BONHAM — Active cases of Covid-19 in Fannin County rose slightly this week, but remained at a low 17, County Judge Randy Moore told commissioners Tuesday morning. Ten of the cases were in the prisons, leaving just seven cases in the public, he said. A day later, the active case count dropped to 14.
The hospitalization rate for the Trauma Service Area that includes Fannin County through Sunday, the latest day for which data was available at the time of the meeting, remained stable at about 3.4%, however, it too ticked up slightly to 3.65% by Tuesday. It remains well below the 15% threshold that in December and January triggered business opening and capacity restrictions.
“As I’ve said many times, Fannin County is kind of that little island that’s been blessed by God, no doubt, because we’re always sitting there with the least number of Covid cases, the least number of active cases, the lowest hospitalization rate, the least number of deaths of anybody around us, and we’re still there,” Moore said.
Hearing the data Moore presented, commissioners voted to extend the county’s Covid-19 continuity of plans and disaster declaration another week.
With Pfizer-BioNTech and Johnson & Johnson vaccines coming into the county, vaccines are becoming more readily available for those wanting to get a dose. Troy Hudson, Fannin County’s Emergency Management coordinator, reported to commissioners that the scheduling center, formerly the county’s Vaccine Call Center, continued to have difficulty contacting people who registered before the call center ceased operations. Thirteen people were scheduled March 30, eight on April 1 and 16 on Monday, Hudson said.
With so few contacts, Moore said the center had outlived its usefulness, especially since many providers have had time to set up their own scheduling services.
“The whole idea behind having the call center, which we started back in January, was the board wanted to help citizens to be able to reach somebody. Now we’re at a point that we’re not really helping them anymore. If you can only schedule 16 people, you got four people calling all day long, and you can only schedule 14 to 16 people, you’re not really helping many people,” Moore said.
He said 500 doses of Johnson & Johnson’s vaccine was brought into the county last week, and they were distributed to county pharmacies.
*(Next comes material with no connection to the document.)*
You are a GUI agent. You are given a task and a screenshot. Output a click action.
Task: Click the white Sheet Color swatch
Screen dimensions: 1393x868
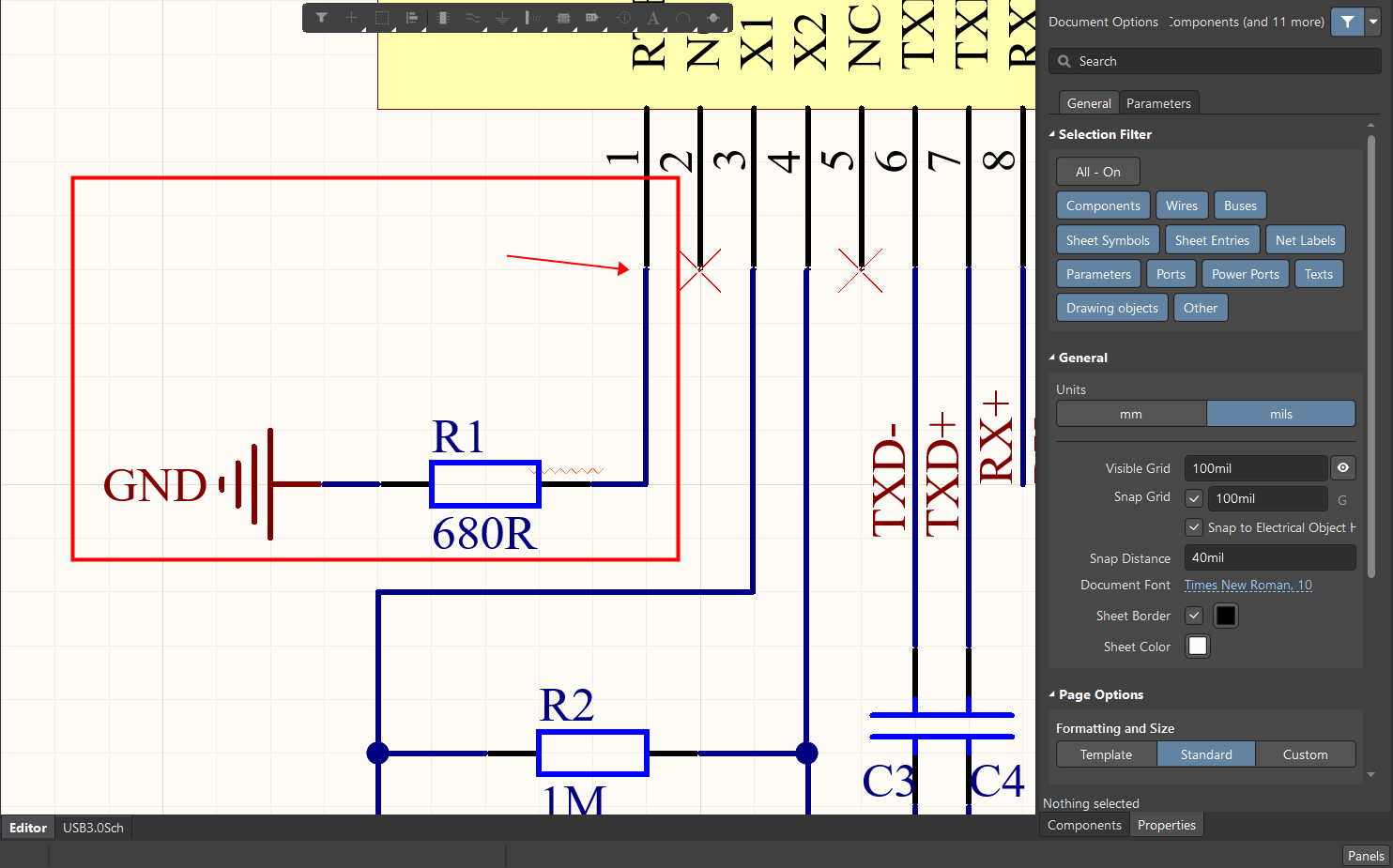point(1197,647)
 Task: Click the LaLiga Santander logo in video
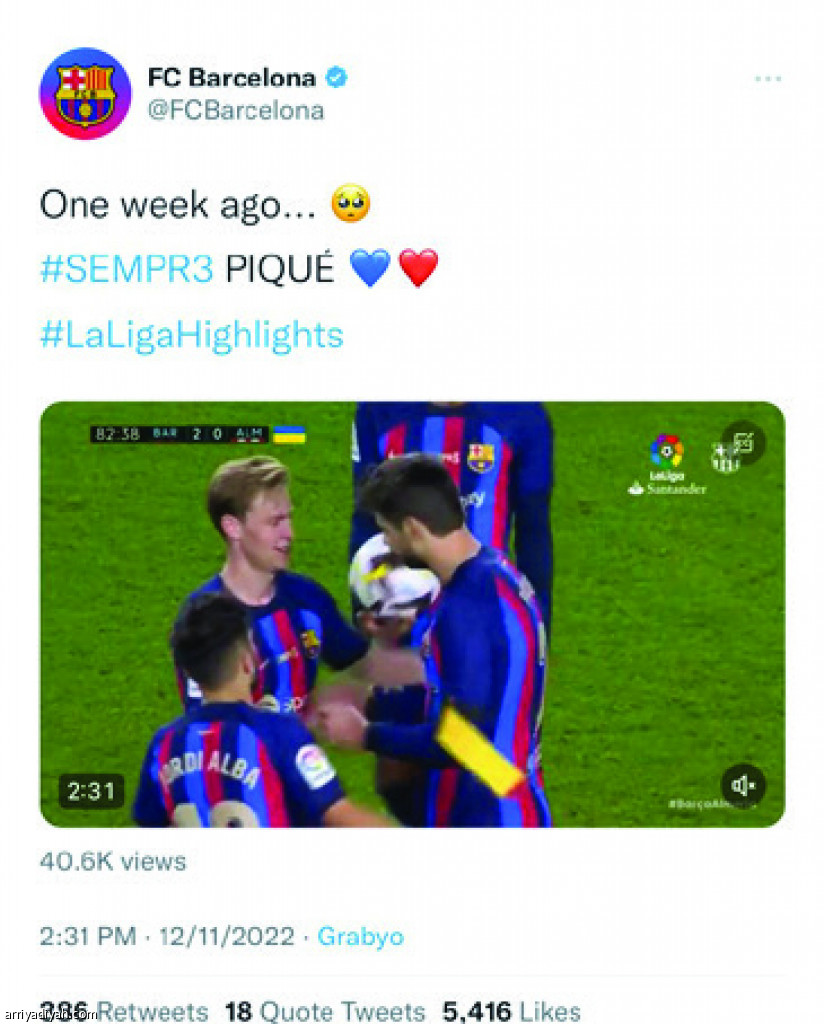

Places to register are listed on the county’s website, co.fannin.tx.us, Moore said.
In other business, commissioners approved a change in zoning applications for 1.75 acres of CR 2900 in Dodd City following a public hearing held 10 minutes before the regular weekly meeting. There were no comments against the change during the hearing, and commissioners quickly approved the change during their meeting.
Also as part of the agenda, discussion on whether to allow the Bonham Masonic Lodge to hold a ceremony for the masonic cornerstone on the courthouse during Fannin County’s Rededication Day led to a split approval to make that recommendation to the rededication committee. Moore cast a dissenting vote because he felt the matter should have just gone before the committee.
Rex Jackson, an associate pastor at Boyd Baptist Church, spoke to commissioners about the need for unity, and in that unity, not to allow for special ceremonies by organizations that are not a majority part of the community. He suggested there be time set aside before or after the rededication to allow such ceremonies.
Commissioner A.J. Self, who presented the agenda item, said he didn’t mean the masonic ceremony should happen during the rededication ceremony, only that it should be allowed during the day.
“I would support it being after,” he said. “From the historical side of it, I believe that it should happen.”
Self put it on the agenda only to get the Commissioners’ Court backing to send it to the rededication committee, he said.
Moore said he wants that committee to host its first meeting soon.